1. Social media posts may help recall personal experiences

Social media posts may help recall personal experiences

Posting personal experiences on social networking sites such as Facebook and Twitter could make those events much easier to recall, the first study to look at social media's effect on memory suggests.

By: | New York | Updated: September 8, 2016 1:18 PM
The act of posting on social media also plays a role in the construction of the self. (Reuters) The act of posting on social media also plays a role in the construction of the self. (Reuters)

Posting personal experiences on social networking sites such as Facebook and Twitter could make those events much easier to recall, the first study to look at social media’s effect on memory suggests.

“If people want to remember personal experiences, the best way is to put them online,” said lead author of the study Qi Wang, professor at Cornell University in the US.

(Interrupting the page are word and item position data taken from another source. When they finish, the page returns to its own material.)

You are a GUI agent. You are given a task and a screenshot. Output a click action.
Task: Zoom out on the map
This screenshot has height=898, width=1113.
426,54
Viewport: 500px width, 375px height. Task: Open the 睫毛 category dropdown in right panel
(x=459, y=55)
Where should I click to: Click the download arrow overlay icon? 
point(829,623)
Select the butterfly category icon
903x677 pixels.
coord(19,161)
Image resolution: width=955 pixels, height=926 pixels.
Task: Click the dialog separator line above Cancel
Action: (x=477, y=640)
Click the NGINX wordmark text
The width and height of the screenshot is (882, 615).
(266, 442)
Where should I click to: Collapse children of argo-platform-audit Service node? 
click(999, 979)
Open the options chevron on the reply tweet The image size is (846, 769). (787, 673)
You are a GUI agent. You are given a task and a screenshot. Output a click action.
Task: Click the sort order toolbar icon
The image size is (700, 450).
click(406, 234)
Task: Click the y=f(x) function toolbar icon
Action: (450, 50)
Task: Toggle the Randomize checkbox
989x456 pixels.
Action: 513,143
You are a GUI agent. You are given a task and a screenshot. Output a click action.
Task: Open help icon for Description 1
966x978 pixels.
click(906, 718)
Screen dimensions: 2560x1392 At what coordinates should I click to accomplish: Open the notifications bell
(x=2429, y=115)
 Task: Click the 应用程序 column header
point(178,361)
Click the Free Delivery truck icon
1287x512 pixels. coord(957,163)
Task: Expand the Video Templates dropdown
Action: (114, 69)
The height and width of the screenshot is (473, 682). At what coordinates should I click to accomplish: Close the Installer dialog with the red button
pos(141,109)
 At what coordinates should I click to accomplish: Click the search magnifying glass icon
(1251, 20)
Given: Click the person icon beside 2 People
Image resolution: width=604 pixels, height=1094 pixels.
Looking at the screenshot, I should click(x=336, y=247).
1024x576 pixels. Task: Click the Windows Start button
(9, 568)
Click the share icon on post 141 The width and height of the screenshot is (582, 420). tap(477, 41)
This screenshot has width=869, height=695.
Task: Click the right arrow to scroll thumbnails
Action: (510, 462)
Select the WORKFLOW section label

“Social media – blogs, Facebook, Twitter, and others alike – provide an important outlet for us to recall memories, in the public space, and share with other people,” said Wang.

Memory researchers have long known that when people write about personal experiences, reflect on them or talk about them with others, they tend to remember those events much better.

“The process of writing about one’s experiences in the public sphere, often sustained by subsequent social feedback, may allow people to reflect on the experiences and their personal relevance,” researchers said.

The act of posting on social media also plays a role in the construction of the self, said Wang.

“We create a sense of self in the process of recalling, evaluating and sharing with others memories of personal experiences in our lives,” she said.

“That’s happening when we use social media, without us even noticing it. We just think, ‘Oh, I’m sharing my experience with my friends.’ But by shaping the way we remember our experiences, it’s also shaping who we are,” she said

That is especially facilitated by the interactive functions on many social media sites. For example, Facebook periodically shows users photos and posts from previous years to remind them of those events, prompting users to revisit those experiences, researchers said.

“Memory is often selective. But in this case, the selection is not done by our own mind; it’s done by an outside resource.